Here’s the other thing: Jim Freemon suffers pain every day, but despite that, he still bicycles hundreds of miles and is a kick-ass spinning teacher.
Likewise, Matthew R. Lister, Align’s young, handsome, energetic owner and super trainer – also lives with constant pain from a former injury. He, like Jim, functions with a back that’s been surgically accessorized with something in the fusion and metal rod categories.
Even so, although I’ve worked out with Matthew for nearly six months now, the few times he’s mentioned his former injury and current non-stop pain is because I’ve been nosy and asked. For the average person to look at Matthew, so positive and cheerful and outgoing, they’d never imagine that he endures daily, ceaseless pain.
In fact, I’m one of the rare people at Align who doesn’t have pain issues. Many of the other clients suffer pain everywhere from backs, knees, hips and shoulders, to arms, legs and feet.
Seldom is heard a discouraging word at Align – except from me, whining about lunges or Satan’s bicycle.
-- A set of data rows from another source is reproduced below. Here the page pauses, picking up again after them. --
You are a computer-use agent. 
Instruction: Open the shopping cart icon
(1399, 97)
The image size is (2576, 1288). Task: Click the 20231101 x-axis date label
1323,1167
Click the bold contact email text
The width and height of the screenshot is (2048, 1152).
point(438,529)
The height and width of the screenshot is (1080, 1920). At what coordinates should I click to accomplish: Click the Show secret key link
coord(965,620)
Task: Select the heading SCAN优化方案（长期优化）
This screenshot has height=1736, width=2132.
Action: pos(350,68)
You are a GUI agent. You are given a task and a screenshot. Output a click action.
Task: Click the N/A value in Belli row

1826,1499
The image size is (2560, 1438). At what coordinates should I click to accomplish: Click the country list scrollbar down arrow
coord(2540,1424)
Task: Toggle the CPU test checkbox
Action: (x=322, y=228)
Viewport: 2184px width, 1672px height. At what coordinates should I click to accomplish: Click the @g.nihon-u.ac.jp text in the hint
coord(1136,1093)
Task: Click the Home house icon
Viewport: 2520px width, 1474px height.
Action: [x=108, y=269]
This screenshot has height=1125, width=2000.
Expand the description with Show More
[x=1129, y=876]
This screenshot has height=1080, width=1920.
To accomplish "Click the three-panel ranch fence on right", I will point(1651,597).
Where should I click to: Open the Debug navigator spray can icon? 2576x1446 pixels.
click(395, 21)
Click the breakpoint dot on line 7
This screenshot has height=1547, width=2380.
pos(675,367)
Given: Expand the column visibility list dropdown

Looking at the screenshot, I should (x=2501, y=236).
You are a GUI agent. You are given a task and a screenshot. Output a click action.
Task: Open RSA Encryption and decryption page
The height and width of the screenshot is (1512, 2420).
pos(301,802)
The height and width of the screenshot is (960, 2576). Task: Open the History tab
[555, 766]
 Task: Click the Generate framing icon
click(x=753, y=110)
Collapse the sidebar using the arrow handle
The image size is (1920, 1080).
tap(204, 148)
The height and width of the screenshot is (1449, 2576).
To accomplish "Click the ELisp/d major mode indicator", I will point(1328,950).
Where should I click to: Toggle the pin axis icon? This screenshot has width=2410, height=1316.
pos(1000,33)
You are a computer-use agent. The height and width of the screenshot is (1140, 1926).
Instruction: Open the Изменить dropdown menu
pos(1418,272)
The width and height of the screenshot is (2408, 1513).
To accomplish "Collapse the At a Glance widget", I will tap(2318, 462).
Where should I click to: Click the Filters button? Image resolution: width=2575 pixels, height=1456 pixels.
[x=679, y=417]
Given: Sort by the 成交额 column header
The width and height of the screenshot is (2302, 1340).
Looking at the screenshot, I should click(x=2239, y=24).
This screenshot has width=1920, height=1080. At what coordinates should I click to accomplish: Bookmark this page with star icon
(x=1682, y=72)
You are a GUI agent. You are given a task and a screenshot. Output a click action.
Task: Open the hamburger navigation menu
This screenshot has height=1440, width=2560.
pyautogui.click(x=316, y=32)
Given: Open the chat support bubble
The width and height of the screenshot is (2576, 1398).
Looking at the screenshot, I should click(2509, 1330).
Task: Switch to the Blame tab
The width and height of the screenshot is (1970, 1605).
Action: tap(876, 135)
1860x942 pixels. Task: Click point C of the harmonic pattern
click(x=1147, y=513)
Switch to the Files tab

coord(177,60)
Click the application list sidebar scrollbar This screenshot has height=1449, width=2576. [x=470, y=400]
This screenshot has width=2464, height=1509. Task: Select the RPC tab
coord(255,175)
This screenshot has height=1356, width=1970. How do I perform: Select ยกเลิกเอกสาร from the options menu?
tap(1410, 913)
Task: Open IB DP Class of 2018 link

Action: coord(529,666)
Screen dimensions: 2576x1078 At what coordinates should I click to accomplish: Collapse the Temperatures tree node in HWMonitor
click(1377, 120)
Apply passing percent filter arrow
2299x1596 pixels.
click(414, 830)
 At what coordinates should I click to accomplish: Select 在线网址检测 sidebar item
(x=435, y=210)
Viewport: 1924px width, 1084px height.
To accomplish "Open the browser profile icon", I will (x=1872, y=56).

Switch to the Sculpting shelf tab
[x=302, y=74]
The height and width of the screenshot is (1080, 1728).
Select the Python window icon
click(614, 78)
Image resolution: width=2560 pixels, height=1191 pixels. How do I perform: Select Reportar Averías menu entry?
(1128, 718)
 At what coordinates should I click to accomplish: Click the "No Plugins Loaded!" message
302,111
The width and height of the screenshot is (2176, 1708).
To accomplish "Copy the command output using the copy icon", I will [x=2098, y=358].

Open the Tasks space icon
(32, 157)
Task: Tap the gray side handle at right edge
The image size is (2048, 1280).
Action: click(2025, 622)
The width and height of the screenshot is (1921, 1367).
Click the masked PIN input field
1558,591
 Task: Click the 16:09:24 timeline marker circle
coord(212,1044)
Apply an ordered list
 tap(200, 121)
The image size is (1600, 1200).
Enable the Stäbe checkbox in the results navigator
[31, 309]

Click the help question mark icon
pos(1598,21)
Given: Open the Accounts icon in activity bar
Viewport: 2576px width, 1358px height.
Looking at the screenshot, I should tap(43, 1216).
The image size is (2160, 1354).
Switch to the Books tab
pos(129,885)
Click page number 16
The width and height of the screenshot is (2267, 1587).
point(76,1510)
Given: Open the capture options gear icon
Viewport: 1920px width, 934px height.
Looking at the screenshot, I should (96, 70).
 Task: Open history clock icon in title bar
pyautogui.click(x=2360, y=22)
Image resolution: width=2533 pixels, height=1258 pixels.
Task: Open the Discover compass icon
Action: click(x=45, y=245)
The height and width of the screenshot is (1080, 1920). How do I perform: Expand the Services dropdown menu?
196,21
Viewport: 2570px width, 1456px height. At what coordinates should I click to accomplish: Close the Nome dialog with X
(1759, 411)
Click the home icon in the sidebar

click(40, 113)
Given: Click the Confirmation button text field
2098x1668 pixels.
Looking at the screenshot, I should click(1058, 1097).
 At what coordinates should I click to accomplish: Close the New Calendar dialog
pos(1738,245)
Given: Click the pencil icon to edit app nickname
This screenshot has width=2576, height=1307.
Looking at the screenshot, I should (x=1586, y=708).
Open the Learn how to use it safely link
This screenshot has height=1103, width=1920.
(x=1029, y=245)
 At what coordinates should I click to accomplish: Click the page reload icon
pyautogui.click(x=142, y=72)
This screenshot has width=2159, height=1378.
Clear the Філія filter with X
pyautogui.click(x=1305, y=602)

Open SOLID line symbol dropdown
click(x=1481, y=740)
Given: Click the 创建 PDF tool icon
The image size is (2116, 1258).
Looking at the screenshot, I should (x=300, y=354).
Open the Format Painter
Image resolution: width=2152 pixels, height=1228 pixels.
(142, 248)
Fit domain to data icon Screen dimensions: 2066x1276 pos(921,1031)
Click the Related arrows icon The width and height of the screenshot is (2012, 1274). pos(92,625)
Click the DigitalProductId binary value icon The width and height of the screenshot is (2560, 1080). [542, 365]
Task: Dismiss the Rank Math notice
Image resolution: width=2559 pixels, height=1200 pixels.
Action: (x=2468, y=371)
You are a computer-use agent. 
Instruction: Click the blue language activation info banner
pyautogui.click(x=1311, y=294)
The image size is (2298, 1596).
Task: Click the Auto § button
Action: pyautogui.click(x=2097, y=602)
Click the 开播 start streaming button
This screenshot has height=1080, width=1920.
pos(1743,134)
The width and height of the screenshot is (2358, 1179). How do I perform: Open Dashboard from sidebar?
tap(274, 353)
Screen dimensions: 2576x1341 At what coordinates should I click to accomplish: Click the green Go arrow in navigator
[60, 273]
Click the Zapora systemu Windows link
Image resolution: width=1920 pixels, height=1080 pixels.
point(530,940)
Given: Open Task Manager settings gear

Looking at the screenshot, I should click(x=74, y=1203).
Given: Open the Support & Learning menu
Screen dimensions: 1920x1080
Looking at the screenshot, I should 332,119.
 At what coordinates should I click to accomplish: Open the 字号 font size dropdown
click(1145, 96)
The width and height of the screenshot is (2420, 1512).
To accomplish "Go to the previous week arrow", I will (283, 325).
The only way I even surmise people’s pain and injuries comes from overhearing Matthew’s questions: How’s the back feeling, how’s the shoulder feeling, how’s the neck feeling, how’s the knee feeling? He then takes their answers and modifies their workouts accordingly.
Me? Just today Matthew asked as I walked in, “Hey, were you sore from working out yesterday?” And when I said, “Yes!,” he just laughed and said, “Good!”
He laughed because at Align, discomfort that follows a workout is cause for celebration, not sympathy. It’s understood that with progress comes some discomfort – not all-out pain – but exertion, exhaustion, and yes, some degree of necessary discomfort.
Speaking of discomfort, 2 p.m. Sun., June 5, I will take my place on stage and face my fear of performance exposure, embarrassment and botched lines as I perform in my first play.
On that very same day, Jim Freemon will be in San Francisco where he will put feet to pedals and begin the first mile of the 545-mile AIDS Lifecycle ride to Los Angeles.
No doubt about it; Jim’s got the hardest task.
I will keep that in mind Sunday; that, and the fact that discomfort is relative. And with any luck, I’ll be better off because of it.